▸ PAGE

— Start —

Overall, for the 10 predicted to be most active in Round-00, the MUE was quite high (1.7 pIC\(_{50}\) units), but, interestingly, these were all overpredictions. The predicted activity values exceeded even the maximal experimental activity of the most potent training molecule. This characteristic is not typically seen with traditional machine-learning approaches. With most statistical machine-learning methods and deep-learning methods, implicit or explicit modeling of the prior probability of observing a particular prediction value makes out-of-range predictions rare. This is a strength of moving toward a more causal type of predictive model where, for example, the combination of different aspects of multiple active molecules into a new candidate might lead to an out-of-range prediction. Particularly early-on in lead optimization, synthesis of candidate molecules that push the potency envelope is desirable.

Fig. 7
figure 7

Selections of active and informative molecules for Round-03 and Round-04

Rounds 01-04: Refinement with active learning

Figure 6 shows examples of selected molecules for Round-01 and Round-02. Those compounds predicted to be most active retained macrocyclic scaffolds in both rounds, but they showed show some additional diversity in the right-hand hydrophobic groups, with alkyl chains aligning to the benzene moiety of UK-2A (see molecules Mol-0761 and Mol-0415). Also, the the nominal actives were more accurately predicted than for Round-00. For Round-01, the MUE was 1.4 pIC\(_{50}\) units. For Round-02, it was 0.9 pIC\(_{50}\) units, nearly 50% lower than for Round-00, indicating significant refinement in the detailed modeling of a subset of highly active ligands.

Fig. 8
figure 8

Selections of predicted active candidates for Round-05

Those candidates predicted to be most informative for rounds 01 and 02 contained a higher proportion of non-macrocycles that before. Round-01 had 7/10 non-macrocyclic candidate scaffolds, and Round-02 had 9/10 non-macrocyclic scaffolds (see examples Fig. 6, right, yellow). Alternative branching topologies were seen among the informative candidates as well as novel pendant groups. The flexible thio-ether linkages in compounds Mol-0174 and Mol-0141 still allowed the terminal aromatic rings to overlay well with the corresponding functionality of UK-2A.

One of the challenges in providing computational guidance for synthetic candidate prioritization is having a meaningful explanatory basis for predictions. As shown in Fig. 6, the optimal poses that come out of the fitting process into the quantitative pocket-fields offer convincing correspondence between predictions and known SAR. This is preferable to black-box predictions or those that may yield some explanatory information but do not provide a physically meaningful interpretation.

Figure 7 shows examples of the selected molecules for rounds 03 and 04. By Round-03, when only 60 previous future molecules had been used to refine the original 100-compound model, three non-macrocyclic scaffolds were among the ten predicted to be most active (two examples are shown: molecules Mol-0874 and Mol-0854). A non-macrocycle was also chosen in Round-04 among those predicted most active (Mol-1098, bottom left of Fig. 7). The trend of improvement in accuracy for the predicted most active candidates continued, with an MUE of 0.9 and 0.8 pIC\(_{50}\) units, respectively, for these two refinement rounds.

— End —

▸ EXERCISE REQUIREMENTS
1 > According to the excerpt, what was the MUE for Round-01?
2 > Reproduce word for word the part of the excerpt starting with "One of the challenges" and going on through "physically meaningful interpretation.".
3 > Using the excerpt, decide whether each statement below agrees with it, and back each yes or no with the deciding words quoted from the excerpt.
(a) Round-02 had nine non-macrocyclic scaffolds out of ten.
(b) The overpredictions in Round-00 are described as typical of traditional machine-learning approaches.
(c) By Round-03, 100 previous future molecules had been used to refine the model.

▸ INFORMATION SUPPLIED
— Start —

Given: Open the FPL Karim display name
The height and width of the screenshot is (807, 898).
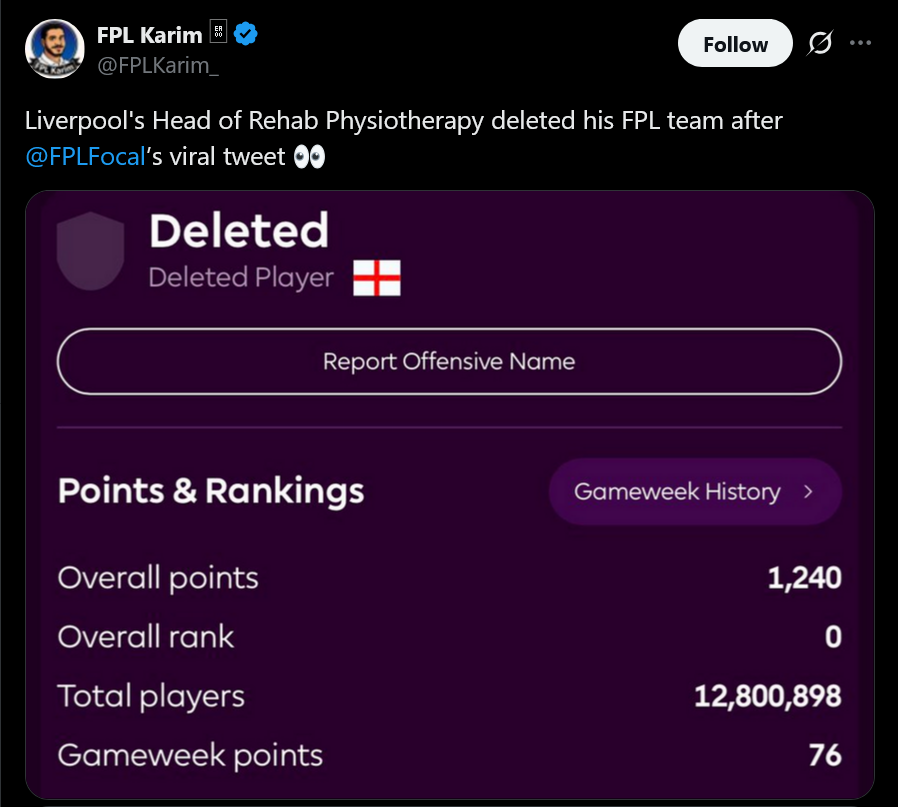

— End —

▸ WORKED SOLUTIONS
1 > 1.4 pIC\(_{50}\) units

2 >
One of the challenges in providing computational guidance for synthetic candidate prioritization is having a meaningful explanatory basis for predictions. As shown in Fig. 6, the optimal poses that come out of the fitting process into the quantitative pocket-fields offer convincing correspondence between predictions and known SAR. This is preferable to black-box predictions or those that may yield some explanatory information but do not provide a physically meaningful interpretation.

3 >
(a) Yes: "Round-02 had 9/10 non-macrocyclic scaffolds"
(b) No: "This characteristic is not typically seen with traditional machine-learning approaches."
(c) No: "when only 60 previous future molecules had been used to refine the original 100-compound model"